─── GIVEN DATA

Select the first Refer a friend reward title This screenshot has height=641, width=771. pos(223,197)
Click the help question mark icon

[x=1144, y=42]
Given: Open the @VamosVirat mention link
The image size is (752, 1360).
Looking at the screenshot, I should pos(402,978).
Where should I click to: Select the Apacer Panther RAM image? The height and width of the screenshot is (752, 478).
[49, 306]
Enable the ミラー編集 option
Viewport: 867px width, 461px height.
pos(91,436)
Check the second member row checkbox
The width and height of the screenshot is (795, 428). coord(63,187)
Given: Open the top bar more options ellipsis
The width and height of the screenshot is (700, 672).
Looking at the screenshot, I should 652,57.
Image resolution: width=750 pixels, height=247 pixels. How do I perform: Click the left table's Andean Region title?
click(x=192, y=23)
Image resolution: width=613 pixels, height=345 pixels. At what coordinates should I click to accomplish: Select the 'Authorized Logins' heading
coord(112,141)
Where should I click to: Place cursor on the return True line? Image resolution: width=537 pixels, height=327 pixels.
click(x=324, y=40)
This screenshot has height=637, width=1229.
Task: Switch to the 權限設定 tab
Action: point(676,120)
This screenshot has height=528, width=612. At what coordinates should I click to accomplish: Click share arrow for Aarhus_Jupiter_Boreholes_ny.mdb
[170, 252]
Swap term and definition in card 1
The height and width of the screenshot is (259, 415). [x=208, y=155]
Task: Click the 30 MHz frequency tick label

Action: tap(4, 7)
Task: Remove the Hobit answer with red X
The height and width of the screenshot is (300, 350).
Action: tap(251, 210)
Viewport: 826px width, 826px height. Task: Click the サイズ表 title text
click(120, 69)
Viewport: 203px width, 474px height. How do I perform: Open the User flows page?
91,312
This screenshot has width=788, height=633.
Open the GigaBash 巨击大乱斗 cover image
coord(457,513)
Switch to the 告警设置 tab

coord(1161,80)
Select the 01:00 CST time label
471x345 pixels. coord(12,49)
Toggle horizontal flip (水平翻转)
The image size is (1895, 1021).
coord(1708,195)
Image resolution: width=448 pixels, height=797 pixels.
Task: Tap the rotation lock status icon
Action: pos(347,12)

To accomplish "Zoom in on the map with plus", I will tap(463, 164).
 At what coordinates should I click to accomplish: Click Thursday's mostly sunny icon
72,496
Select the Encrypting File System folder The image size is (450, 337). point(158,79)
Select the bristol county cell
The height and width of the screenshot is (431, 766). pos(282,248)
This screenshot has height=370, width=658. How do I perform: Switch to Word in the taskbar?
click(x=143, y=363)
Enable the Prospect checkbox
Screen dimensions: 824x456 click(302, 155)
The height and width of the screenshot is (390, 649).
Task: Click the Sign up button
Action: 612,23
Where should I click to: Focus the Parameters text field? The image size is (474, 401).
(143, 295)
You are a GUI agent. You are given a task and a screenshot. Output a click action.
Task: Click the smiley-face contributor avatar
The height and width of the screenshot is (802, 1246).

──────

WORK INSTRUCTION: Once the line containing "Toggle horizontal flip (水平翻转)" has been retyped, stop. Begin at the first line of the material and reproduce every line up to it exactly.

SOLUTION:
Select the first Refer a friend reward title This screenshot has height=641, width=771. pos(223,197)
Click the help question mark icon

[x=1144, y=42]
Given: Open the @VamosVirat mention link
The image size is (752, 1360).
Looking at the screenshot, I should pos(402,978).
Where should I click to: Select the Apacer Panther RAM image? The height and width of the screenshot is (752, 478).
[49, 306]
Enable the ミラー編集 option
Viewport: 867px width, 461px height.
pos(91,436)
Check the second member row checkbox
The width and height of the screenshot is (795, 428). coord(63,187)
Given: Open the top bar more options ellipsis
The width and height of the screenshot is (700, 672).
Looking at the screenshot, I should 652,57.
Image resolution: width=750 pixels, height=247 pixels. How do I perform: Click the left table's Andean Region title?
click(x=192, y=23)
Image resolution: width=613 pixels, height=345 pixels. At what coordinates should I click to accomplish: Select the 'Authorized Logins' heading
coord(112,141)
Where should I click to: Place cursor on the return True line? Image resolution: width=537 pixels, height=327 pixels.
click(x=324, y=40)
This screenshot has height=637, width=1229.
Task: Switch to the 權限設定 tab
Action: point(676,120)
This screenshot has height=528, width=612. At what coordinates should I click to accomplish: Click share arrow for Aarhus_Jupiter_Boreholes_ny.mdb
[170, 252]
Swap term and definition in card 1
The height and width of the screenshot is (259, 415). [x=208, y=155]
Task: Click the 30 MHz frequency tick label

Action: tap(4, 7)
Task: Remove the Hobit answer with red X
The height and width of the screenshot is (300, 350).
Action: tap(251, 210)
Viewport: 826px width, 826px height. Task: Click the サイズ表 title text
click(120, 69)
Viewport: 203px width, 474px height. How do I perform: Open the User flows page?
91,312
This screenshot has width=788, height=633.
Open the GigaBash 巨击大乱斗 cover image
coord(457,513)
Switch to the 告警设置 tab

coord(1161,80)
Select the 01:00 CST time label
471x345 pixels. coord(12,49)
Toggle horizontal flip (水平翻转)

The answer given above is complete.